Text shown ->
Health Canada has approved emicizumab (Hemlibra®) for use as routine prophylaxis to prevent or reduce bleeding episodes in hemophilia A patients with factor VIII inhibitors.
Emicizumab is a bispecific factor IXa- and factor X-directed antibody. It bridges activated factor IX and factor X to restore the natural function of missing activated factor VIII that is needed for effective blood clotting.
Emicizumab is given as a once-weekly subcutaneous injection.
“Preventing bleeds in patients with hemophilia A can be extremely challenging, usually requiring patients to self-infuse medications multiple times a week, or even daily,” said Jayson Stoffman, MD, of the University of Manitoba in Winnipeg.
“The development of inhibitors adds a significant challenge, with more demanding treatments that are often less effective. Hemlibra offers these patients the chance to effectively reduce the frequency of their bleeds with a once-weekly injection at home. This could significantly improve the quality of life for inhibitor patients, and particularly children and their families.”
The Health Canada approval of emicizumab is based on data from a pair of phase 3 trials—HAVEN 1 and HAVEN 2.
This study enrolled 109 patients (age 12 and older) with hemophilia A and factor VIII inhibitors who were previously treated with bypassing agents (BPAs) on demand or as prophylaxis.
The patients were randomized to receive emicizumab prophylaxis or no prophylaxis. On-demand treatment of breakthrough bleeds with BPAs was allowed.
There was an 87% reduction in treated bleeds with emicizumab compared to no prophylaxis (P<0.0001). And there was an 80% reduction in all bleeds with emicizumab (P<0.0001).

Exercise requirements ->
(1) Answer these from the emicizumab text.
(a) How often, and by what route, is emicizumab given?
(b) How many patients did the study enroll?
(c) By what percentage were treated bleeds reduced with emicizumab compared to no prophylaxis?
(2) Output the portion of the emicizumab text starting at "Emicizumab is given" and ending at "Manitoba in Winnipeg.".

Source information ->
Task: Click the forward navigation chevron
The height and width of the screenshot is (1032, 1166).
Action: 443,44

--

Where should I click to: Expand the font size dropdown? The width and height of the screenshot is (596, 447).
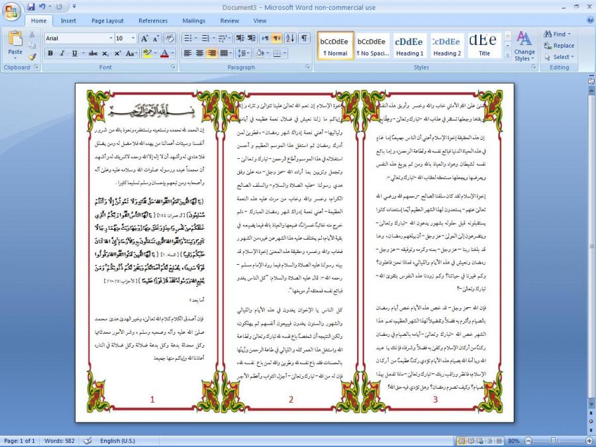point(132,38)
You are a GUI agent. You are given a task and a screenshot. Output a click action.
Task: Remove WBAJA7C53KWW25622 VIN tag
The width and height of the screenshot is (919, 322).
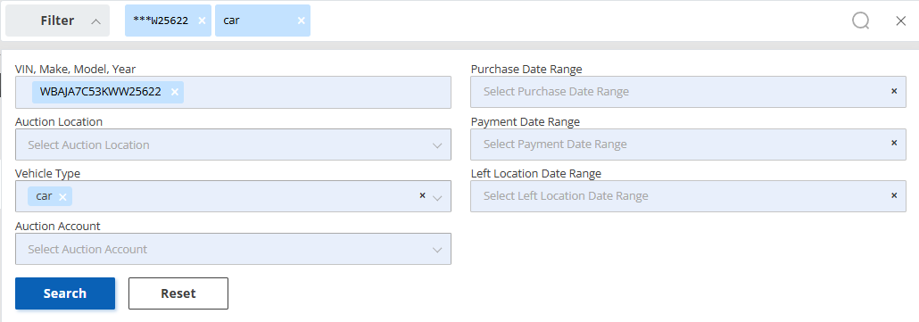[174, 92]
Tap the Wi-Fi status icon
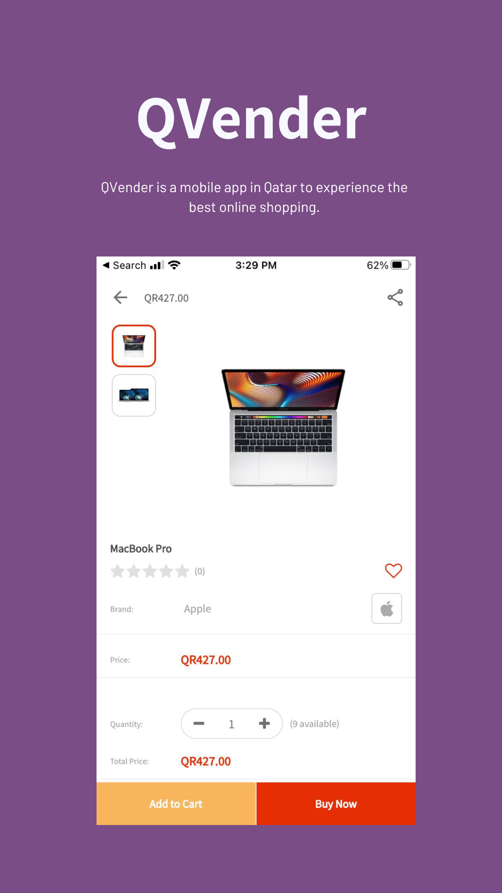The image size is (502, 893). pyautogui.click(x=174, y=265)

---

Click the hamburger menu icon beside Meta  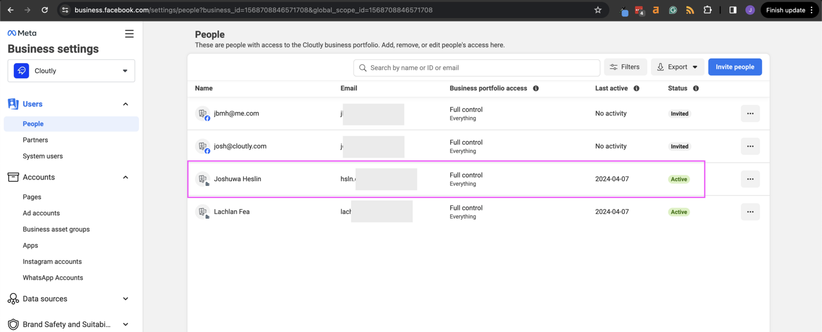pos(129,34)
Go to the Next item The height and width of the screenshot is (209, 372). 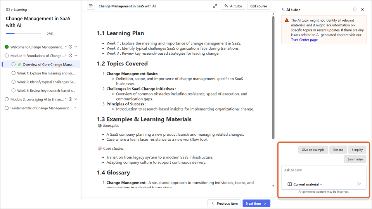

Solved tasks ->
(1)
(a) Once weekly, as a subcutaneous injection.
(b) 109 patients.
(c) 87%.

(2)
Emicizumab is given as a once-weekly subcutaneous injection.
“Preventing bleeds in patients with hemophilia A can be extremely challenging, usually requiring patients to self-infuse medications multiple times a week, or even daily,” said Jayson Stoffman, MD, of the University of Manitoba in Winnipeg.